Your instructions: Figure out the number of lines in the data that hold the string "will". Reply with that figure only.

Task input:
BEGIN
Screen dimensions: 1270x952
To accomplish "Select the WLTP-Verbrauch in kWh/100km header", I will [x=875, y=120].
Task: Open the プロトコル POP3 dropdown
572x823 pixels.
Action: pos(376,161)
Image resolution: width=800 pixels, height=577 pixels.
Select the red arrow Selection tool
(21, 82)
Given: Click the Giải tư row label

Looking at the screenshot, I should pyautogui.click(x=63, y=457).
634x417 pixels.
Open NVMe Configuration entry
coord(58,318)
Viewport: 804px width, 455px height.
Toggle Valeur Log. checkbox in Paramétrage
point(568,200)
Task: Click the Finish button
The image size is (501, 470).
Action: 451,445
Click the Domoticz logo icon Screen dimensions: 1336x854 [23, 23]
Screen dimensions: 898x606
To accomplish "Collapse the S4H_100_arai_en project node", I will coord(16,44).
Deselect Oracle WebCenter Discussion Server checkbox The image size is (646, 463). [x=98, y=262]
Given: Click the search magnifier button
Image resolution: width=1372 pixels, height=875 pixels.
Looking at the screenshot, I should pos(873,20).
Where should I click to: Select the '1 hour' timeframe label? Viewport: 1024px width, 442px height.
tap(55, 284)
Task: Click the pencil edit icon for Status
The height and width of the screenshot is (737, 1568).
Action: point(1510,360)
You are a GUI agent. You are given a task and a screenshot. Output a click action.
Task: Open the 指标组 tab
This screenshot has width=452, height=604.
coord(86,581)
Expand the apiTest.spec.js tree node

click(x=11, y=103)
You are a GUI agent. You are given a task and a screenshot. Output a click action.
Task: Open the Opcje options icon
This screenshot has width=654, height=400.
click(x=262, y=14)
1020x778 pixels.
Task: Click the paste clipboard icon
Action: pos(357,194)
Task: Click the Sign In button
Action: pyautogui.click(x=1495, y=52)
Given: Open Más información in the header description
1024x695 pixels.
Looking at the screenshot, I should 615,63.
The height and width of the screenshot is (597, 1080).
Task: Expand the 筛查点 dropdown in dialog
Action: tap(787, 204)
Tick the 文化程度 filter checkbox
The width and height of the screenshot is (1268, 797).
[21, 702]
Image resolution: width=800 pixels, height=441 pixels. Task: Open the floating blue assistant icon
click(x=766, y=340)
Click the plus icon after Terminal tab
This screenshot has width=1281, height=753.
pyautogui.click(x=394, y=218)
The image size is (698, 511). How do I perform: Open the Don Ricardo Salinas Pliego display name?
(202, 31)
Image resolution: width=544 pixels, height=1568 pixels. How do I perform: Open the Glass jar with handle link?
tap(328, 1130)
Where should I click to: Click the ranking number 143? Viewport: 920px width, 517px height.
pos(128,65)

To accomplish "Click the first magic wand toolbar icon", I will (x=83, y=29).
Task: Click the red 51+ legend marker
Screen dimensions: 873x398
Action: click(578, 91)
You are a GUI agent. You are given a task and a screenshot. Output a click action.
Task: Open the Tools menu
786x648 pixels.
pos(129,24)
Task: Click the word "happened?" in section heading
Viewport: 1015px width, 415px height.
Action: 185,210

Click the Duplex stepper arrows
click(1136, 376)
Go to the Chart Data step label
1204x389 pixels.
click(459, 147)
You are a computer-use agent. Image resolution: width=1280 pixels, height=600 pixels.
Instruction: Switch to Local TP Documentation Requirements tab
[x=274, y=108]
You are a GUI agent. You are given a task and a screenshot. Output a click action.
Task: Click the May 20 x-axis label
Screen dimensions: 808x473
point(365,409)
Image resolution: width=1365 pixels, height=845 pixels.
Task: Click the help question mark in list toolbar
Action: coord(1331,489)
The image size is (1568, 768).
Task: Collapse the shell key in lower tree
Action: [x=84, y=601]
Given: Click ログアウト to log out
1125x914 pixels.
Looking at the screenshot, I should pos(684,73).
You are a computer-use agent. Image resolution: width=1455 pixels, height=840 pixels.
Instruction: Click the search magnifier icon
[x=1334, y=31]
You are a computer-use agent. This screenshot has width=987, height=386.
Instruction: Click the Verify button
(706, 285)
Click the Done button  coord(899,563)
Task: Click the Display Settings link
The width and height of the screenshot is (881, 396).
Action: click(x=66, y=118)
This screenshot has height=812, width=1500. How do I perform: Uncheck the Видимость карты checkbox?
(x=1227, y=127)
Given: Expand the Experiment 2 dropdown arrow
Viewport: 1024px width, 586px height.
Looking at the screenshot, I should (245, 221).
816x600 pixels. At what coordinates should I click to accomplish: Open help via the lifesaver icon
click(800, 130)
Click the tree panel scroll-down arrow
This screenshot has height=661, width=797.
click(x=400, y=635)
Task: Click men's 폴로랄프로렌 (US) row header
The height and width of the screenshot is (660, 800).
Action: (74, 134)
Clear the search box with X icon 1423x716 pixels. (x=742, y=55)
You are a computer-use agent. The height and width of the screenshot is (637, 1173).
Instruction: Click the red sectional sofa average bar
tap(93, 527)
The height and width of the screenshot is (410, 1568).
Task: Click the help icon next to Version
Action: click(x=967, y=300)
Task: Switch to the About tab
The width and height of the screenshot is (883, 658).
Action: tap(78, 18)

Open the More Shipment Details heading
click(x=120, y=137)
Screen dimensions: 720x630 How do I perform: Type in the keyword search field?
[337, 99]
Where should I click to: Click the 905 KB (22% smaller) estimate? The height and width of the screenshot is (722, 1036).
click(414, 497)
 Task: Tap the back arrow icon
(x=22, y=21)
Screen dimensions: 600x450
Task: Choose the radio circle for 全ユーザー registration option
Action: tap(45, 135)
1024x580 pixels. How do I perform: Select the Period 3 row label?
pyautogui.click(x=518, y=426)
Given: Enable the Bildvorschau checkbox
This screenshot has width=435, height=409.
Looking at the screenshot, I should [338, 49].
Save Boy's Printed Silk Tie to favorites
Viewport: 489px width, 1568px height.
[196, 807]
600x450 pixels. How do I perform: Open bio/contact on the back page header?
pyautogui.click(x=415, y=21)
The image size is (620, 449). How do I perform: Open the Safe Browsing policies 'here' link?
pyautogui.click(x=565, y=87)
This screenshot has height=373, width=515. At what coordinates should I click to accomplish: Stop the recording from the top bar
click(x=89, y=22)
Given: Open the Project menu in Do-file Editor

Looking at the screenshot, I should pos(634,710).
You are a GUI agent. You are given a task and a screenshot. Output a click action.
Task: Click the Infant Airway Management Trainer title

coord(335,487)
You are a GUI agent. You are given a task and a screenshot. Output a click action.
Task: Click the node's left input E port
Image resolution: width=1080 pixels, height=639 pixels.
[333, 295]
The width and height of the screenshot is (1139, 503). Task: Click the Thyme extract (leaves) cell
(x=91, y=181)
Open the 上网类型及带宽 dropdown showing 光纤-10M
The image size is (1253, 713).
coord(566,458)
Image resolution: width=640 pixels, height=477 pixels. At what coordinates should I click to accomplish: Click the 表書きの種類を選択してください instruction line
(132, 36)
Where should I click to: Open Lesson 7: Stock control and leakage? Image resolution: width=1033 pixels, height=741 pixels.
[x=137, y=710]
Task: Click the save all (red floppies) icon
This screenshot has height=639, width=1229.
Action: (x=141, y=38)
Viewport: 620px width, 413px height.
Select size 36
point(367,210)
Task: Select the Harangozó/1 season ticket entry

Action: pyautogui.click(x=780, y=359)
END
Exercise output: 3